Problem details | Your answer is every line of the material below in which the string "computer" occurs.

Records to use |
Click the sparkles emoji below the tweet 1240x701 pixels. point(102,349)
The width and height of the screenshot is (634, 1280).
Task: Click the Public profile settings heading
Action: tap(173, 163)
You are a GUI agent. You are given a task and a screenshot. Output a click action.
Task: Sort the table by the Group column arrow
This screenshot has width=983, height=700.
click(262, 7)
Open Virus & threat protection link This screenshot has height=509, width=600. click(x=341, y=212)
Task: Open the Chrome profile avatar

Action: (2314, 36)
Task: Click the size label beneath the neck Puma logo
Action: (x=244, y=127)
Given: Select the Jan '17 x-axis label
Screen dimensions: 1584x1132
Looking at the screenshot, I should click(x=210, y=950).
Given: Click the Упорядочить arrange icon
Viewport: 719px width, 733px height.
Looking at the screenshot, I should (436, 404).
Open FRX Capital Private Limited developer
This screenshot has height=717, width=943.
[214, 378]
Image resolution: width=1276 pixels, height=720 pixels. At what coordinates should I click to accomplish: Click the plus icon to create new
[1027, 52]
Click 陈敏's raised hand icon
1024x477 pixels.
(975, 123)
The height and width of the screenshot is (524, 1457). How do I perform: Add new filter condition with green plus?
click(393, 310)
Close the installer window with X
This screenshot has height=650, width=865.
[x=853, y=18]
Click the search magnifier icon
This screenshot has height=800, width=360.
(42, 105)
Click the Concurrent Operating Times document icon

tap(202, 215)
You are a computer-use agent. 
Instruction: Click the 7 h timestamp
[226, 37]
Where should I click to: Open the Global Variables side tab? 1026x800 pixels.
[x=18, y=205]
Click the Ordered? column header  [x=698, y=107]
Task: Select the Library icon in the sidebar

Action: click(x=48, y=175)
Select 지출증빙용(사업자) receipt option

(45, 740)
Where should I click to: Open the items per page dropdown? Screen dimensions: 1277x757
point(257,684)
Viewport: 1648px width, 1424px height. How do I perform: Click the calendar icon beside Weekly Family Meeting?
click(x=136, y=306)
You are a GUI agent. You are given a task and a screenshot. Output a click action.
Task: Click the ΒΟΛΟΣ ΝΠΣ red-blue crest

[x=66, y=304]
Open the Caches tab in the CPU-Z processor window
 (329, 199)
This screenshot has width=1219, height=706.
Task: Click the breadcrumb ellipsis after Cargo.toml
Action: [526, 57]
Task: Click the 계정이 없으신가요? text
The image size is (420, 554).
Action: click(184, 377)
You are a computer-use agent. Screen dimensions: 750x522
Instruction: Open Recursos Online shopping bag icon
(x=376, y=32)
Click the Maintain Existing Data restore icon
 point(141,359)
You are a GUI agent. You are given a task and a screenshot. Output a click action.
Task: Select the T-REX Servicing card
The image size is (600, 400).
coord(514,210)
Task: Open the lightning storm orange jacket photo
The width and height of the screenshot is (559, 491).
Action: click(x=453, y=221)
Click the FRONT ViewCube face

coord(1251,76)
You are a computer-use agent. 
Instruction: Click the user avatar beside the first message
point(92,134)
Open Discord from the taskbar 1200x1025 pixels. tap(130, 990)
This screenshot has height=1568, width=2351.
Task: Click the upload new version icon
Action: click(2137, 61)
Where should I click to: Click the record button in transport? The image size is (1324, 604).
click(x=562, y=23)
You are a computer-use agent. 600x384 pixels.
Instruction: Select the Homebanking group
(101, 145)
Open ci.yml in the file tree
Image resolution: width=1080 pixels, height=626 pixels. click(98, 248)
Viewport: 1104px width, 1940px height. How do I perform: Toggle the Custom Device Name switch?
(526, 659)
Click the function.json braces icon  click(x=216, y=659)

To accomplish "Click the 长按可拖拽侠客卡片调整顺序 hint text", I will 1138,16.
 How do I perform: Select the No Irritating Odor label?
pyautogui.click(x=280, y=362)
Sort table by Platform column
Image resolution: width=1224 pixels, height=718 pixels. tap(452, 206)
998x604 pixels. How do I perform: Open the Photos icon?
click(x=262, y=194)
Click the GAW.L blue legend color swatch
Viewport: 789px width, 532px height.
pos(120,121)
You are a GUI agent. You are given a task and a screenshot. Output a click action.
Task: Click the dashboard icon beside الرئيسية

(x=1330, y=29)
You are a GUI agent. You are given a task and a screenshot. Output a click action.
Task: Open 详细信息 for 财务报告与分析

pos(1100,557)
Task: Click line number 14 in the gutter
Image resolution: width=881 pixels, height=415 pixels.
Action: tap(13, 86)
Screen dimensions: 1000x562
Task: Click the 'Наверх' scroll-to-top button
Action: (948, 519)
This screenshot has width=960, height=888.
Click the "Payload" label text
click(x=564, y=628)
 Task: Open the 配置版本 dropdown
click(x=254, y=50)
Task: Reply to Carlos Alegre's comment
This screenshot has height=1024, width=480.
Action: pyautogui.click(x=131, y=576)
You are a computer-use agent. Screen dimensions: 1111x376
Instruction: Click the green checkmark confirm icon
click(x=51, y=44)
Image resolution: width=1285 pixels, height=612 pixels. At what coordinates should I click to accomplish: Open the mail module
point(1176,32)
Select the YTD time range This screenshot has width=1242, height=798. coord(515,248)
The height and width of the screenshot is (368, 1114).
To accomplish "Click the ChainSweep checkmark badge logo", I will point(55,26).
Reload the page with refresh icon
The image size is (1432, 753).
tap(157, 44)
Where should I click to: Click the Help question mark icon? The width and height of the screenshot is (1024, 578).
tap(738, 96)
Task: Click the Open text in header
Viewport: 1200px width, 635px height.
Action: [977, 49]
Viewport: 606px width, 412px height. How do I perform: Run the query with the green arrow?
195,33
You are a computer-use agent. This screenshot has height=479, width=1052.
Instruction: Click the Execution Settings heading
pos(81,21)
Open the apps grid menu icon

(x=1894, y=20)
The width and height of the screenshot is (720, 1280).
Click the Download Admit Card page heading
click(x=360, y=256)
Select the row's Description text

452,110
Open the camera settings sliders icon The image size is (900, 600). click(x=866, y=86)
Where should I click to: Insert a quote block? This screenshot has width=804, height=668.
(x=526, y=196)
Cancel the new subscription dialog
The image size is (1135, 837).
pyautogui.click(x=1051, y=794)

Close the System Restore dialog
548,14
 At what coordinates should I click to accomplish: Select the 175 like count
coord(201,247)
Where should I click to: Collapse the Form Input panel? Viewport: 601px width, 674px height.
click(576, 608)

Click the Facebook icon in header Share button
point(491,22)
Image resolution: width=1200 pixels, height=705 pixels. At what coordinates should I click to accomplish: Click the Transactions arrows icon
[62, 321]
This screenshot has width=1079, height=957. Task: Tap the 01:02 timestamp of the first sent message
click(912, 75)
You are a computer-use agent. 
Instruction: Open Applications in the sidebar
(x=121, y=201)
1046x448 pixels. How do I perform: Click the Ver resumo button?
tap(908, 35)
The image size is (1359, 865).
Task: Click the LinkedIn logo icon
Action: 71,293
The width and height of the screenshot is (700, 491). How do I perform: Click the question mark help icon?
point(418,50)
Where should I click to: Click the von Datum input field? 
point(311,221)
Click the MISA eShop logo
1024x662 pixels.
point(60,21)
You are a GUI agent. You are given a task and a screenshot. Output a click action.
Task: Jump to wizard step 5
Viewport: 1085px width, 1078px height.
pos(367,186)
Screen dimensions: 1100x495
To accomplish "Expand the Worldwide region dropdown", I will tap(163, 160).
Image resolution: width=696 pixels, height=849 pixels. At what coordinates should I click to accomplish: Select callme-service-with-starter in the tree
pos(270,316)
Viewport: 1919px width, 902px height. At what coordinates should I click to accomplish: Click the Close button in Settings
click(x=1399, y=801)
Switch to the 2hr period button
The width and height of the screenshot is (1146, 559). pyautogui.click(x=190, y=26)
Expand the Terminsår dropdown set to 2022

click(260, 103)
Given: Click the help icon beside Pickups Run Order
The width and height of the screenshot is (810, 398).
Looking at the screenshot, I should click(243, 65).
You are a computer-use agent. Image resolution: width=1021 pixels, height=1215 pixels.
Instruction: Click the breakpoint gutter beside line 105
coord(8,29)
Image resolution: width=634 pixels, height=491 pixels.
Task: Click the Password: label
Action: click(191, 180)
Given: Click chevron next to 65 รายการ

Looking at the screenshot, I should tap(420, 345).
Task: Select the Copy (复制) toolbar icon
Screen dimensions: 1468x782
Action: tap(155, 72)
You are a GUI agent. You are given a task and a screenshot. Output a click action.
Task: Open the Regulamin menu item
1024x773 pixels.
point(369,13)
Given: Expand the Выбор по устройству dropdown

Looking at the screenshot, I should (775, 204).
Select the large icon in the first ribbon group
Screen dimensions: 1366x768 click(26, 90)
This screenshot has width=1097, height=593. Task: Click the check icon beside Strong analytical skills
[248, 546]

Task result |
You are a computer-use agent. 
You are a computer-use agent. Screen dimensions: 750x522
You are a computer-use agent. 
You are a computer-use agent. 600x384 pixels.
You are a computer-use agent. Screen dimensions: 1111x376
You are a computer-use agent. This screenshot has height=479, width=1052.
You are a computer-use agent. 
You are a computer-use agent. Image resolution: width=1021 pixels, height=1215 pixels.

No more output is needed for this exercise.